Häufig gestellte Fragen
Welcher Kamerawinkel ist am besten für die Food Fotografie?
Der 45°-Winkel ist die vielseitigste Food-Fotografie-Technik für Winkel – so siehst du Essen am Tisch ganz natürlich, und er funktioniert für die größte Bandbreite an Gerichten. Verwende 90° Vogelperspektive für flache Speisen wie Pizza, Salate und Käseplatten. Augenhöhe eignet sich für hohe Gerichte und Getränke, bei denen Höhe und Schichten zur Geltung kommen sollen.
Wie lasse ich Essen auf Fotos appetitlich aussehen?
Konzentriere dich auf drei Dinge: gutes Licht (natürliches Seitenlicht vom Fenster ist der einfachste Einstieg), Komposition (Drittelregel-Platzierung – nicht alles mittig) und Frische-Details (Ölpinsel für Glanz, Wassersprüher für Taufrische, frische Kräuter für Farbakzente). Unser Guide mit Food-Fotografie-Tipps behandelt 20 weitere Methoden.
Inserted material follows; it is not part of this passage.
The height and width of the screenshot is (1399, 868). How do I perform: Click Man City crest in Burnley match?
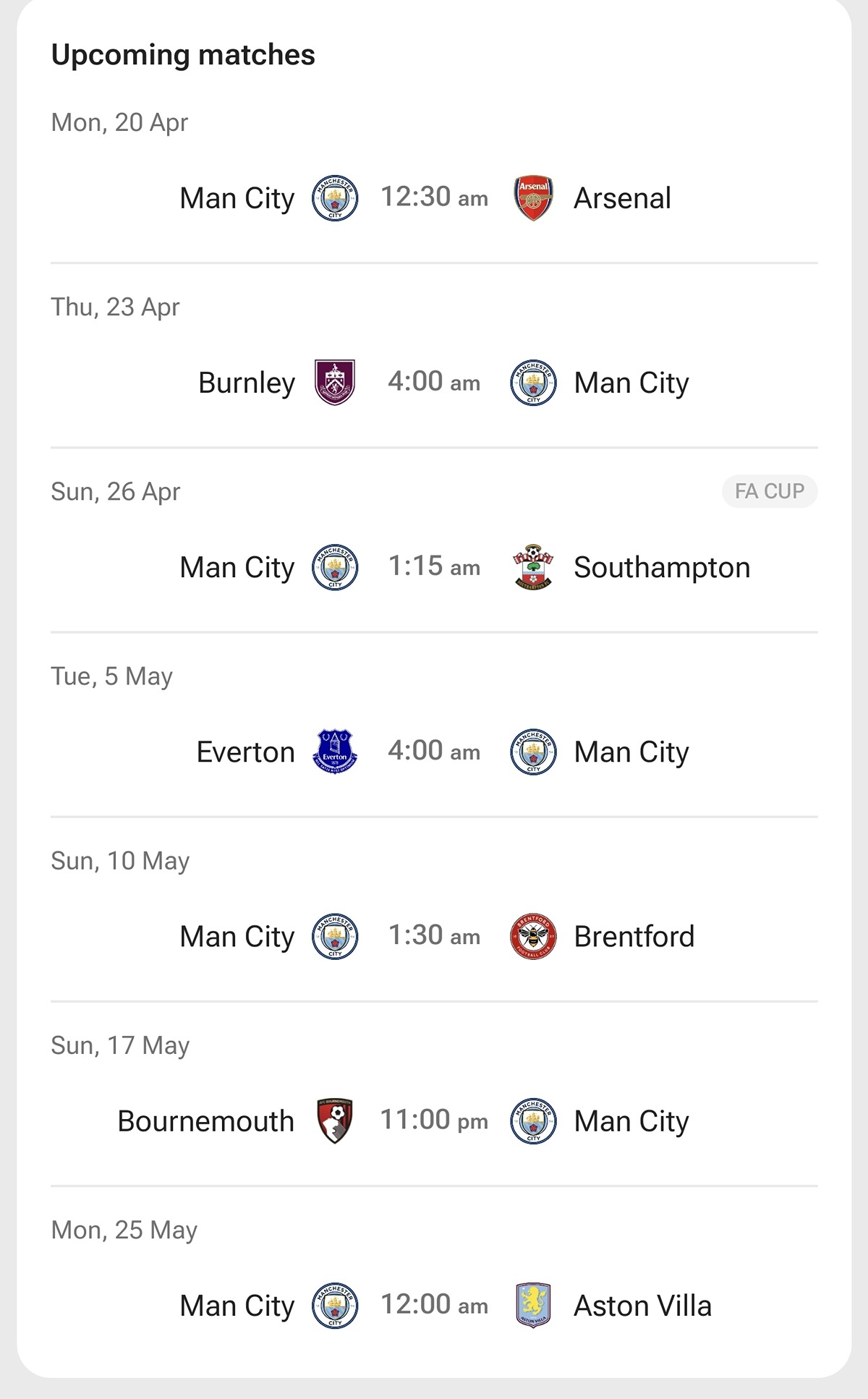pos(533,382)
Was ist die Drittelregel in der Food Fotografie?
Teile dein Bild in ein 3×3-Raster mit zwei horizontalen und zwei vertikalen Linien. Platziere dein Hauptmotiv an einem der vier Punkte, an denen sich die Linien kreuzen, statt in der Mitte. Das erzeugt eine dynamischere, visuell interessantere Komposition, die den Blick des Betrachters natürlich führt. Die meisten Smartphone-Kameras haben eine eingebaute Rasterüberlagerung, die du in den Kameraeinstellungen aktivieren kannst.
Kann ich mit dem Smartphone professionelle Food-Fotos machen?
Absolut. Moderne Smartphones haben hervorragende Kameras zum Essen fotografieren – besonders bei guten Lichtverhältnissen. Die Food-Fotografie-Techniken in diesem Artikel (Komposition, Winkel, Licht, Styling) sind weitaus wichtiger als ob du mit einem iPhone oder einer DSLR fotografierst. Lies dazu unseren Guide zum Essen fotografieren mit dem Handy und die besten iPhone-Kameraeinstellungen für Food-Fotos.
Wie verbessert KI die Food Fotografie?
KI-Tools wie FoodShot können Kamerawinkel anpassen, Beleuchtung korrigieren, Hintergründe austauschen und Food-Styling automatisch optimieren. Du lädst ein Foto hoch und die KI wendet professionelle Food-Fotografie-Techniken in etwa 90 Sekunden an. Das ist besonders nützlich für Restaurantbesitzer, die hochwertige Speisekarten-Bilder brauchen, ohne einen professionellen Fotografen engagieren zu müssen – bei rund 95 % geringeren Kosten als bei traditioneller Lebensmittelfotografie.